I’ll grant a few items of Jenkins’s argument. Arte Moreno is a great owner, one who understands that, more than marketing, winning is what puts fannies in the seats, and one who spends money to produce an organization that is first-class from top to bottom. I like rookie GM Tony Reagins’s moves so far; he is aggressive in a way Bill Stoneman never was. And Mike Sciocia is a great manager, one who gets the most out of his horses, and is perhaps the best in the majors in game-management. (I still cringe at memories of the job he did out-managing Dusty Baker in the 2002 World Series.) But Sciocia’s style – putting the ball in play and being very aggressive on the basepaths — is one that works great if the team is hitting .280, not so great below that. (The Angels are currently hitting .267.)
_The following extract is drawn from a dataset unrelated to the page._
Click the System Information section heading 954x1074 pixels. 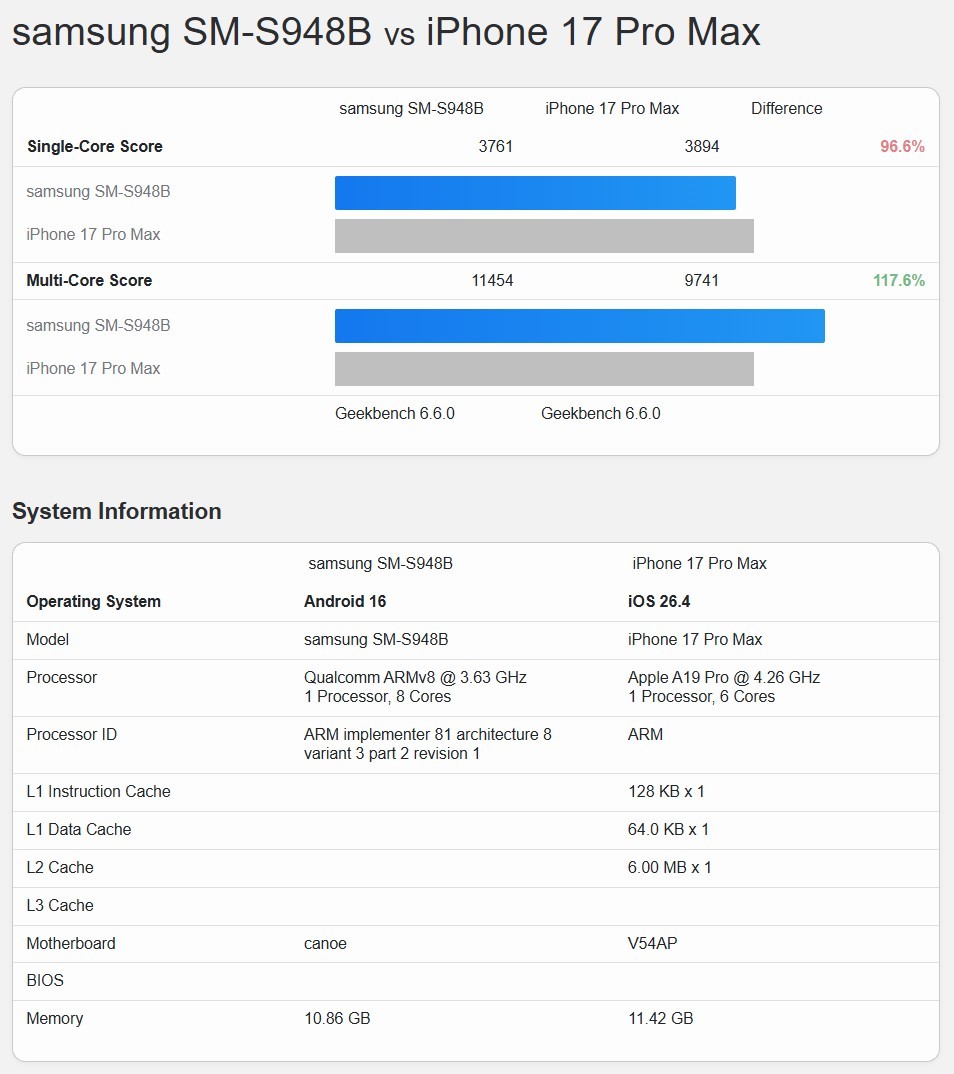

But Moreno, Reagins and Sciosia are only as great as the players they draft, sign and develop and it is here that the Athletics have more than a little hope of breaking the Angels’ “dominance.” Whether it’s old-school experts such as Baseball America or the more number-crunching analysis of Baseball Prospectus, both rank the Athletics organization as having the better prospects. It’s true that some of Oakland’s are quite young, with a maturity date of 2009 or later, but it’s also true that three of the pitchers in the Athletics’ high-A affiliate’s starting rotation are ranked among the top 100 prospects in the game. And the Athletics’ riches don’t end there.

So cheer up, Athletics fans!  Don’t let Bruce’s gloom get you down!